==== Given information ====

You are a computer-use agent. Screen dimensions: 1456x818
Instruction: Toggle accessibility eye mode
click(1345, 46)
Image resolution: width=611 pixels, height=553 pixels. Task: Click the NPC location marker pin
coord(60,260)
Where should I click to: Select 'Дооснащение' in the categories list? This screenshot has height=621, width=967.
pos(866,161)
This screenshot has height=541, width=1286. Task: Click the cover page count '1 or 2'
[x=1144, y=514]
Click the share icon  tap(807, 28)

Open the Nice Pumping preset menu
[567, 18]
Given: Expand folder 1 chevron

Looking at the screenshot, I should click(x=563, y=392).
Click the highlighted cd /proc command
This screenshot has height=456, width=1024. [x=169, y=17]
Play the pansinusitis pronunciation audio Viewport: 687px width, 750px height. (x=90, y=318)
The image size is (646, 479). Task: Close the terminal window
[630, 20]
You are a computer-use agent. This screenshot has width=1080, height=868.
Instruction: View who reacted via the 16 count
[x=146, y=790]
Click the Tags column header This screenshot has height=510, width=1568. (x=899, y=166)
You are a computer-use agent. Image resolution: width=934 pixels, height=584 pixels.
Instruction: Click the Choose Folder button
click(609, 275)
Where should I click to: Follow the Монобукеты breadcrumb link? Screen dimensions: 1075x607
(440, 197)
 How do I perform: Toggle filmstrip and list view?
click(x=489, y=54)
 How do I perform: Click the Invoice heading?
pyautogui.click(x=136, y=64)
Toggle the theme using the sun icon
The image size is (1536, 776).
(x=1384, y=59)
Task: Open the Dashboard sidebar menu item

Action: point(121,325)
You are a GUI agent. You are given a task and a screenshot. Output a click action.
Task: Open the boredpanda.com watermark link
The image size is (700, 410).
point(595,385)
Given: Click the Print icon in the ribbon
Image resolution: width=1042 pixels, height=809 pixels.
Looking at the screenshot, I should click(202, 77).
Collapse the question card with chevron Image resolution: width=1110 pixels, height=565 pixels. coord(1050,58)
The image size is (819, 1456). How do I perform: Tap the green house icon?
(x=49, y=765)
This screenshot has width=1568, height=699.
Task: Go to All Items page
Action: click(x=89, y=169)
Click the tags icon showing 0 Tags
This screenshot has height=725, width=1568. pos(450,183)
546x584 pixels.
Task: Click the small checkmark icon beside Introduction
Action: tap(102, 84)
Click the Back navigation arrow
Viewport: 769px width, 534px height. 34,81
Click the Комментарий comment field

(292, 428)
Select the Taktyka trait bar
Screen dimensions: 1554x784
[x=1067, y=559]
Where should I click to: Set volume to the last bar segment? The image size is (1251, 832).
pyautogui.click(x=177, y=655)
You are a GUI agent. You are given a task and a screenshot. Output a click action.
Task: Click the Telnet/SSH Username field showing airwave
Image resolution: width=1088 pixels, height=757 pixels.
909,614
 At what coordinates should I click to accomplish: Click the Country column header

====

* _Task item_
Every record listed above needs to be written out again exactly.

* _Task answer_
You are a computer-use agent. Screen dimensions: 1456x818
Instruction: Toggle accessibility eye mode
click(1345, 46)
Image resolution: width=611 pixels, height=553 pixels. Task: Click the NPC location marker pin
coord(60,260)
Where should I click to: Select 'Дооснащение' in the categories list? This screenshot has height=621, width=967.
pos(866,161)
This screenshot has height=541, width=1286. Task: Click the cover page count '1 or 2'
[x=1144, y=514]
Click the share icon  tap(807, 28)

Open the Nice Pumping preset menu
[567, 18]
Given: Expand folder 1 chevron

Looking at the screenshot, I should click(x=563, y=392).
Click the highlighted cd /proc command
This screenshot has height=456, width=1024. [x=169, y=17]
Play the pansinusitis pronunciation audio Viewport: 687px width, 750px height. (x=90, y=318)
The image size is (646, 479). Task: Close the terminal window
[630, 20]
You are a computer-use agent. This screenshot has width=1080, height=868.
Instruction: View who reacted via the 16 count
[x=146, y=790]
Click the Tags column header This screenshot has height=510, width=1568. (x=899, y=166)
You are a computer-use agent. Image resolution: width=934 pixels, height=584 pixels.
Instruction: Click the Choose Folder button
click(609, 275)
Where should I click to: Follow the Монобукеты breadcrumb link? Screen dimensions: 1075x607
(440, 197)
 How do I perform: Toggle filmstrip and list view?
click(x=489, y=54)
 How do I perform: Click the Invoice heading?
pyautogui.click(x=136, y=64)
Toggle the theme using the sun icon
The image size is (1536, 776).
(x=1384, y=59)
Task: Open the Dashboard sidebar menu item

Action: point(121,325)
You are a GUI agent. You are given a task and a screenshot. Output a click action.
Task: Open the boredpanda.com watermark link
The image size is (700, 410).
point(595,385)
Given: Click the Print icon in the ribbon
Image resolution: width=1042 pixels, height=809 pixels.
Looking at the screenshot, I should click(202, 77).
Collapse the question card with chevron Image resolution: width=1110 pixels, height=565 pixels. coord(1050,58)
The image size is (819, 1456). How do I perform: Tap the green house icon?
(x=49, y=765)
This screenshot has width=1568, height=699.
Task: Go to All Items page
Action: click(x=89, y=169)
Click the tags icon showing 0 Tags
This screenshot has height=725, width=1568. pos(450,183)
546x584 pixels.
Task: Click the small checkmark icon beside Introduction
Action: tap(102, 84)
Click the Back navigation arrow
Viewport: 769px width, 534px height. 34,81
Click the Комментарий comment field

(292, 428)
Select the Taktyka trait bar
Screen dimensions: 1554x784
[x=1067, y=559]
Where should I click to: Set volume to the last bar segment? The image size is (1251, 832).
pyautogui.click(x=177, y=655)
You are a GUI agent. You are given a task and a screenshot. Output a click action.
Task: Click the Telnet/SSH Username field showing airwave
Image resolution: width=1088 pixels, height=757 pixels.
909,614
 At what coordinates should I click to accomplish: Click the Country column header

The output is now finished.